Najłatwiejszym w całym meczu był dla bielszczan jego pierwszy set. Przewagę gospodarze osiągnęli w początkowej fazie, a gdy Tomasz Piotrowski skutecznie zaatakował z lewego skrzydła BBTS prowadził już 14:8. Wygraną osiągnął ostatecznie w stosunku 25:18, choć po asie serwisowym Piotrowskiego i stanie 20:12 zanosiło się na jeszcze pokaźniejszy pogrom akademików.

Ci stawili opór po zmianie stron. Kiedy zablokowany został Oleg Krikun goście z Krakowa dysponowali zaliczką 6:3, ale w połowie seta nic z przewagi ich nie pozostało. Po zbiciu Fiedora Suchackiego obie ekipy miały po 13 „oczek” na koncie. Asy Krikuna sprawiły niebawem, że podopieczni Pawła Gradowskiego odskoczyli rywalom na 21:18, ale nie zdołali seta spokojnie „domknąć”. Goście mieli nawet piłkę, by wyrównać wynik meczu, lecz popełnili zbyt dużo kosztownych własnych błędów.

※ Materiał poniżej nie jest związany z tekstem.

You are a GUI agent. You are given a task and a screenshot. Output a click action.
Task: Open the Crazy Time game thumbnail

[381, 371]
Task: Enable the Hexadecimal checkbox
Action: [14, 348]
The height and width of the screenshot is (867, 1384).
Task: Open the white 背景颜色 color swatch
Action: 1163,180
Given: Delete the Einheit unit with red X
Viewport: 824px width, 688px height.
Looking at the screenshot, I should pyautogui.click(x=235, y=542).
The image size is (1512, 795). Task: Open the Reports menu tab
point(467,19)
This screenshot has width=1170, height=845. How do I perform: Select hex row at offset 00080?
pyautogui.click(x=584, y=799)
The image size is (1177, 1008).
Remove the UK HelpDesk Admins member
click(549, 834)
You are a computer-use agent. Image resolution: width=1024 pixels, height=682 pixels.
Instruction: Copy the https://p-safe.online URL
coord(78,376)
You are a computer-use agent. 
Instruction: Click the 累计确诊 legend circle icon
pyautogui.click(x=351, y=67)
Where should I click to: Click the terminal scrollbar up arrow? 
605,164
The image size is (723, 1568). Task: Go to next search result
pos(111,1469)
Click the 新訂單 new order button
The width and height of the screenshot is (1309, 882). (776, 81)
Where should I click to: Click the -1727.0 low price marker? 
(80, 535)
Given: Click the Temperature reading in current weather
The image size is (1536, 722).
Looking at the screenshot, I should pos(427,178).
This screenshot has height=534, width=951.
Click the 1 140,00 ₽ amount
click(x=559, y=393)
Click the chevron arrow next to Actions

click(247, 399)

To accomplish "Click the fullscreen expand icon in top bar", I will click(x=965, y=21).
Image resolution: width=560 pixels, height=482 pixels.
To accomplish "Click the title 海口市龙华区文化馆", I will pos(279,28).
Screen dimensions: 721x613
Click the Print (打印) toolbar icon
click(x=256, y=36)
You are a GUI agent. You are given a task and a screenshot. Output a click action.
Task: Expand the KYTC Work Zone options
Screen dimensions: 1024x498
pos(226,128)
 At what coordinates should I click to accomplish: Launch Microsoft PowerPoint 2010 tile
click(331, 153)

Punkt Jarosława Macionczyka z zagrywki zakończył zaciętą partię.

W trzecim secie także emocji nie brakowało, natomiast to BBTS posiadał inicjatywę. M.in. 15:12 zrobiło się po przytomnym zagraniu na siatce Bartosza Cedzyńskiego, a 19:14 wobec zepsutego ataku Adriana Kacperkiewicza. Na finiszu swoje zrobił Krikun, to do niego należał też atak, po którym bielski zespół cieszył się ze zwycięstwa i awansu na 6. miejsce w tabeli I ligi.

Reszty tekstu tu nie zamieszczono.